__What to do__
The answer must consist solely of the lines from the line with "Given: Click circle" to the end of the data below, transcribed exactly and with no pictures.

Collected data entries:
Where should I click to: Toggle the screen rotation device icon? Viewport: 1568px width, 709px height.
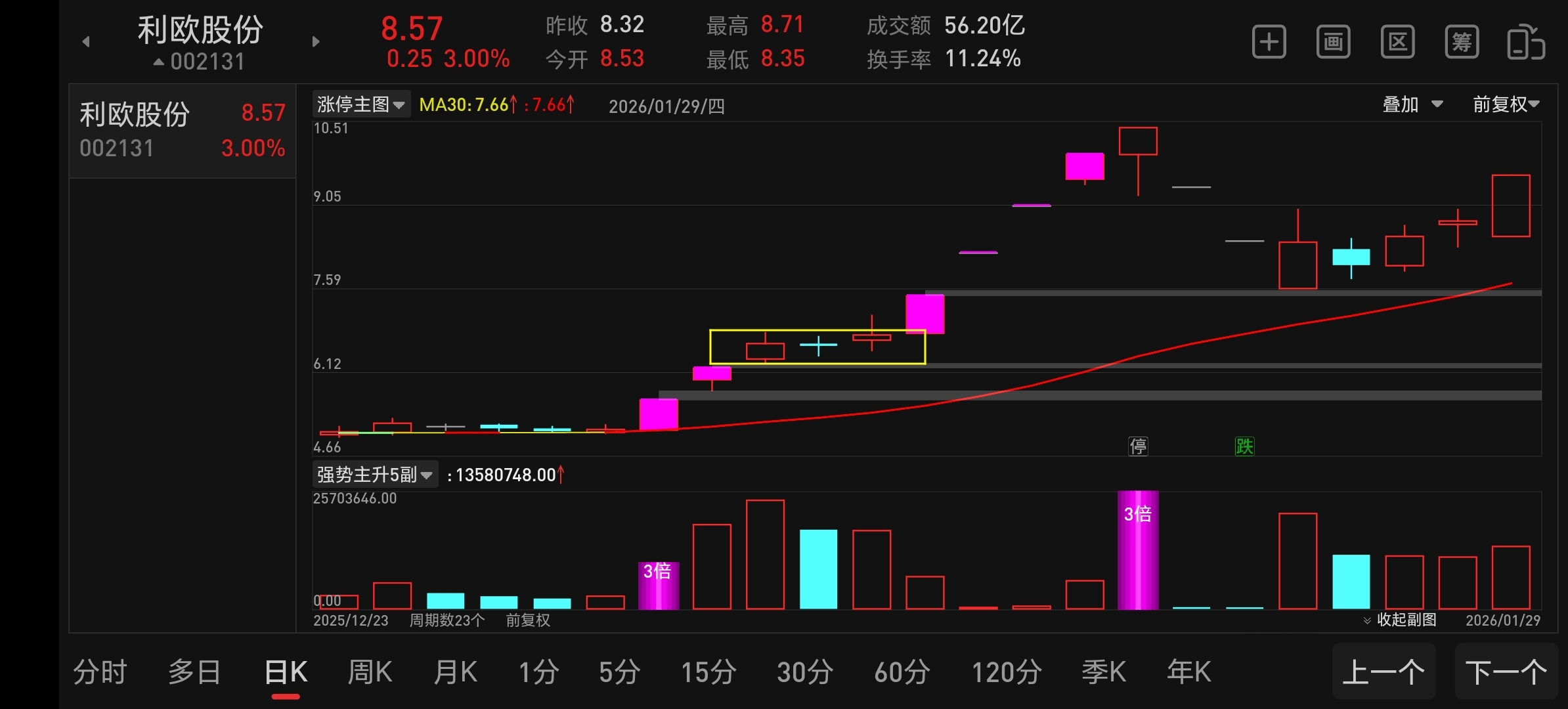[1525, 43]
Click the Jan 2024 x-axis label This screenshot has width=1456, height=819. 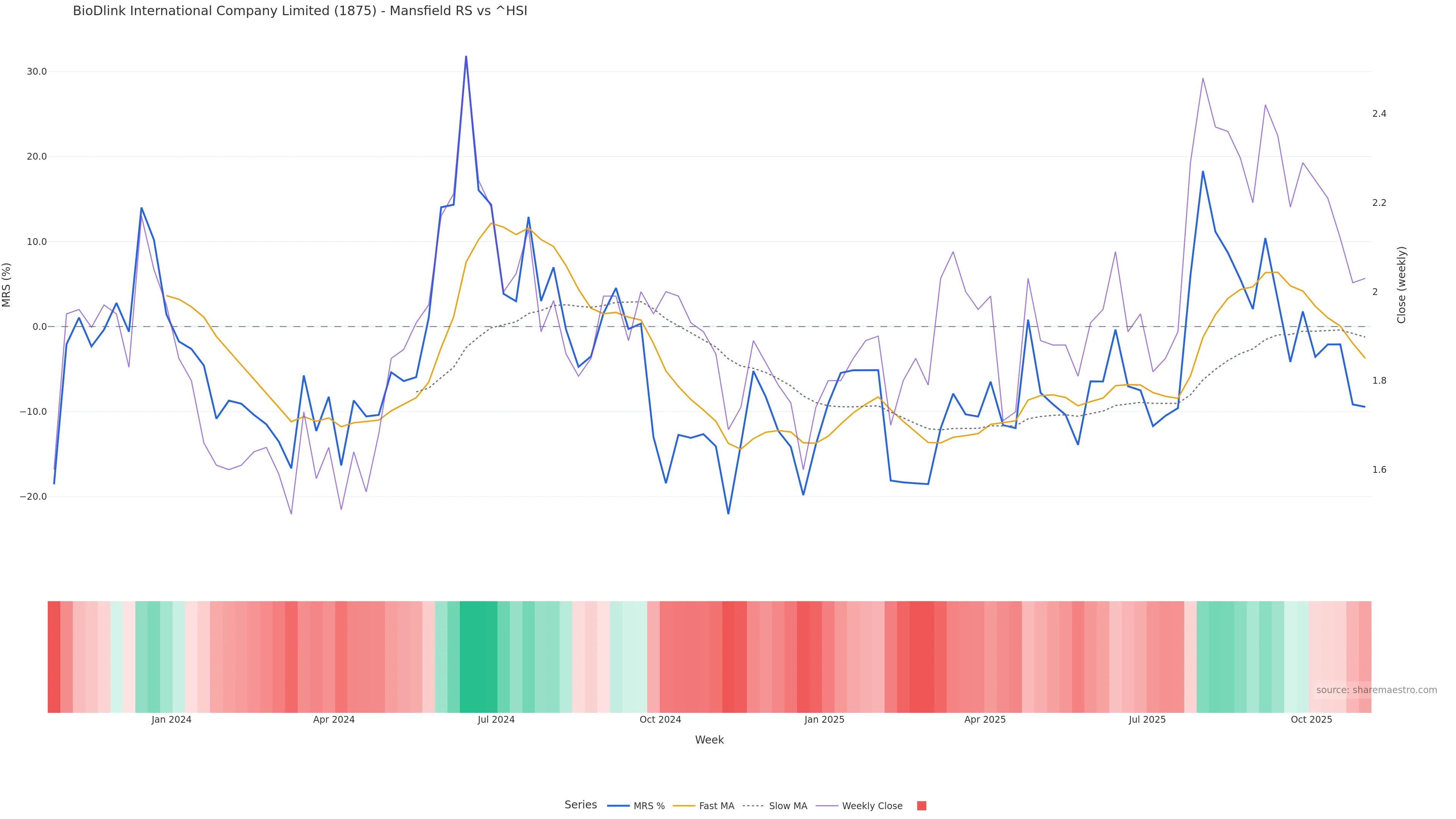point(171,720)
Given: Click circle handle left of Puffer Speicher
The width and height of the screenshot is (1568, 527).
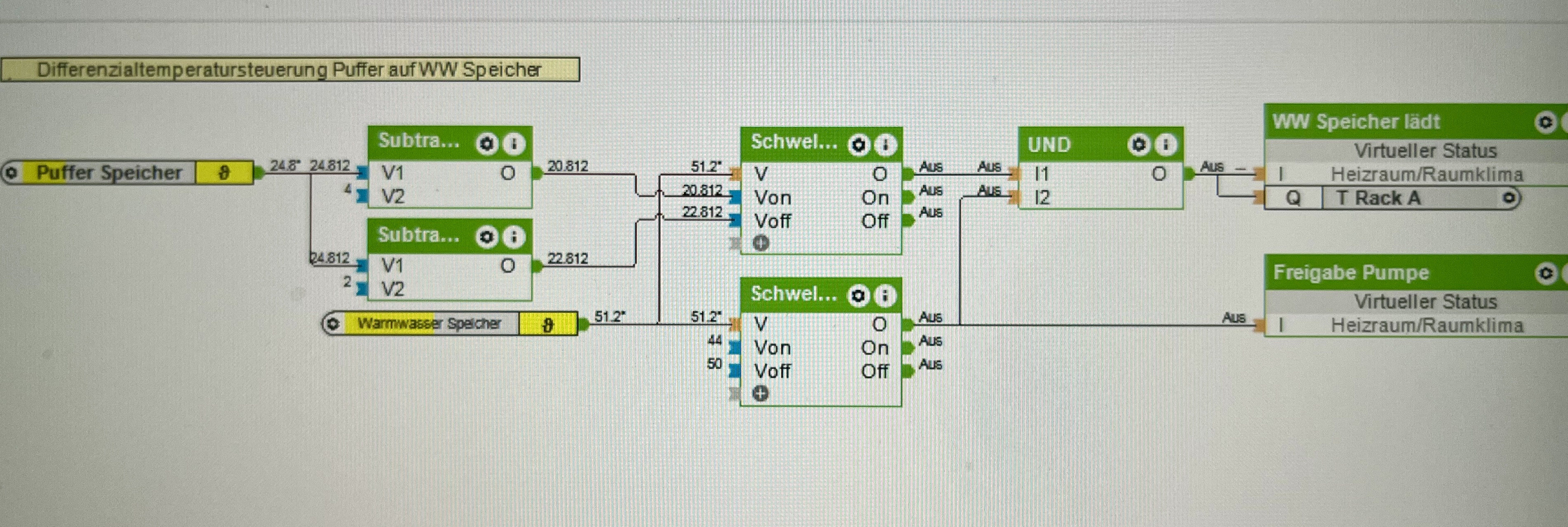Looking at the screenshot, I should [x=11, y=173].
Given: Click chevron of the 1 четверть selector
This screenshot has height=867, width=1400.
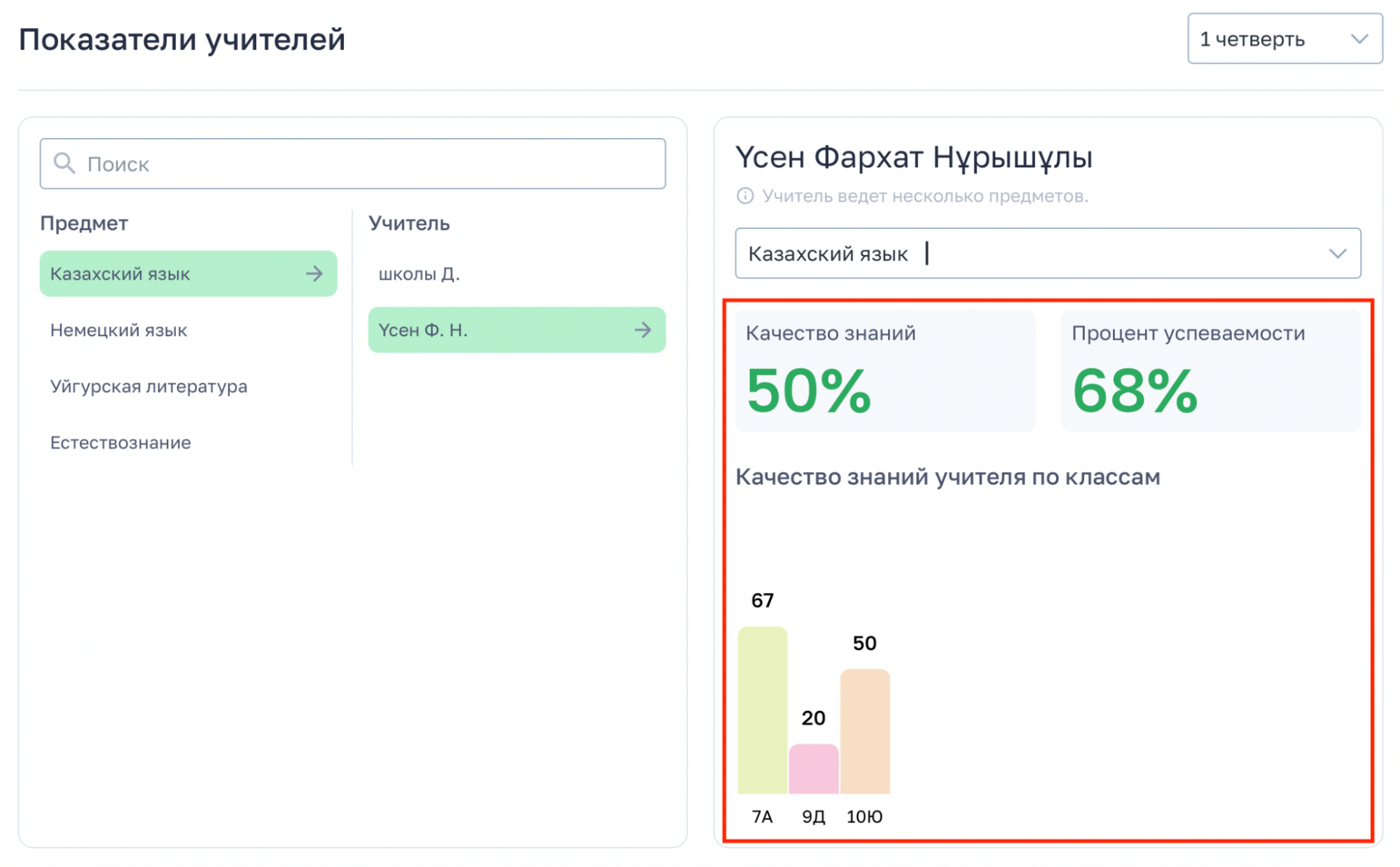Looking at the screenshot, I should tap(1359, 39).
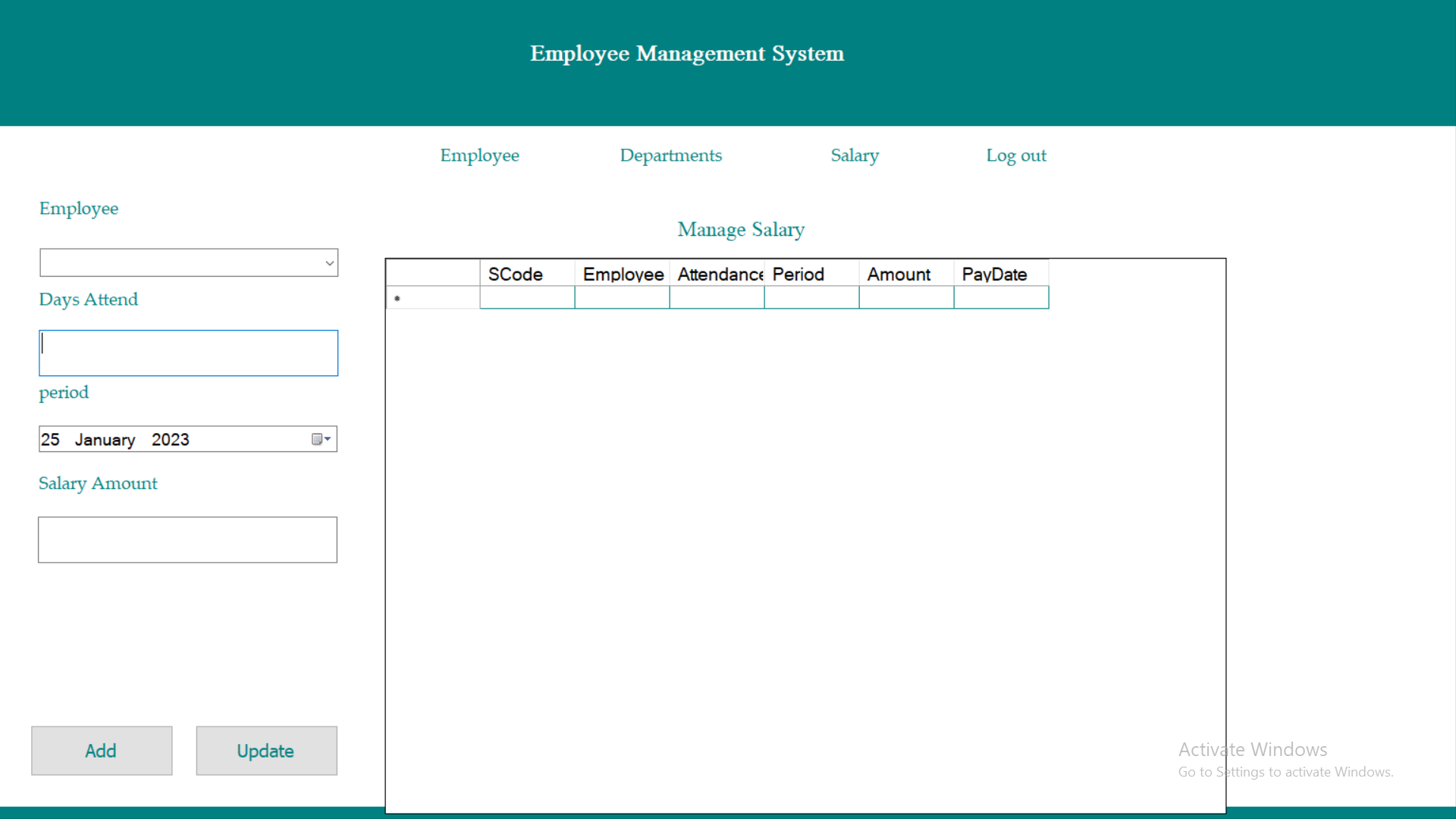Open the period date picker calendar icon
The height and width of the screenshot is (819, 1456).
pyautogui.click(x=317, y=439)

__Result of this exercise__
Given: Click circle handle left of Puffer Speicher
The width and height of the screenshot is (1568, 527).
Looking at the screenshot, I should [x=11, y=173].
Given: Click chevron of the 1 четверть selector
This screenshot has height=867, width=1400.
Looking at the screenshot, I should tap(1359, 39).
Open the period date picker calendar icon
The height and width of the screenshot is (819, 1456).
pyautogui.click(x=317, y=439)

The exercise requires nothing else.